I just finished watching a discussion between Christian Barker and Karl-Edwin Guerre and was struck by two things. One, that both were in signature looks. That makes sense as both men are authorities on communication and the power of style. And two, that I am sitting here in a hoodie and beat up khakis (laundry day and no video meetings.)
Both of which begs the question: will business dress weather the sea change brought about by working from home?
I don’t think that the one day coast-to-coast roundtrip flight to visit a client will be as prevalent as it once was. I see Zoom taking that over in the corporate world. But, as my tailor and I discussed yesterday, that still means looking like a successful business person, at least from the waist up.
Does the birth of the Zoom meeting mean the death of the suit? Yes and no.
I think that a suit will be reserved for Very Important Occasions. (As is the tie these days.) There are certain men who will continue to dress well. Newscasters, for example, who are meant to convey trustworthiness, professionalism, and authority. They may not be wearing trousers, but from the waist up — all business. Heads of State and Congressmen, Parliamentarians, lawyers and the like will continue to be formally dressed for the same reasons. And, #rakesathome will always put forth their stylish best; it’s in their DNA.
But for the majority of the white collar world, I think that COVID-19 may have been the coup de grâce after the killing thrust of the business casual dagger.
However, we’ve all seen the studies that prove that dressing well has a positive effect on productivity, confidence and mood. So we know making an effort pays off.
So what will your business wear look like?
A few paragraphs above I referred to newscasters who need to look professional on camera. I think that they offer a perfect example of the more formal end of the spectrum. If you’re going into a very important meeting, a coat and tie is indispensable. It says that you take this very seriously and it can even the playing field somewhat when opposite a C-Suite executive. (A good trick is to sit on the tail of your coat and keep it buttoned. It keeps you neat for the camera.)
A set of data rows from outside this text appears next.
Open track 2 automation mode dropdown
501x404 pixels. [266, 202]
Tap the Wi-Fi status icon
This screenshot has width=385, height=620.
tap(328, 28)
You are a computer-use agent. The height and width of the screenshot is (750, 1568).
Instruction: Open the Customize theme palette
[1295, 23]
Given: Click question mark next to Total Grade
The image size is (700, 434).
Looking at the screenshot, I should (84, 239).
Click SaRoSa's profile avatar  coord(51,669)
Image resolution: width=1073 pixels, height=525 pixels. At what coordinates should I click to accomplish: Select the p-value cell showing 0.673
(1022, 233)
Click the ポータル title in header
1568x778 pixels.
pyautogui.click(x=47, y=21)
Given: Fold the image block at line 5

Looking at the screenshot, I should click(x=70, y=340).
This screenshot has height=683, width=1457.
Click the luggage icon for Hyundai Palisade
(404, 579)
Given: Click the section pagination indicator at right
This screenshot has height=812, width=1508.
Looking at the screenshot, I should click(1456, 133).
For everyday, I recommend a business casual wardrobe of one or two sportcoats, sweaters, long sleeve polos, tailored shirts and comfortable trousers. And don’t neglect your footwear. While I may not be wearing wingtips (or socks), I do have my house shoes. These are slip-ons like loafers, drivers, Belgian Shoes and Kilim slippers. Wearing work clothes helps you to separate your workday hours from your off-hours, and will have you at the ready for an unscheduled Facetime call from your team.
Default to t-shirts and shorts all the time and the days will begin to blur together. Walking away from your computer and changing into your after-work clothing sends a clear signal that it’s ok to start to unwind. Take it from a long-time work-from-homer, set some boundaries. (Laundry day aside.)
2 thoughts on “WFH Wear and When?”
Everyone (exagerated generalization given everything currently in the news) is coming out of Covid hibernation with renewed enthusiasms. One of mine is for an uptick in the professional image in which I present myself. I am “doubling down” on the effort to present myself in a professionally polished way during work hours; be they at home, on the road, or in the office. I have spent time purging and evaluating, and with all the out-of-hibernation sales I am restocking.
A great idea. I need to purge again, too. Keep dressing better than you have to. It does wonders in all areas of life.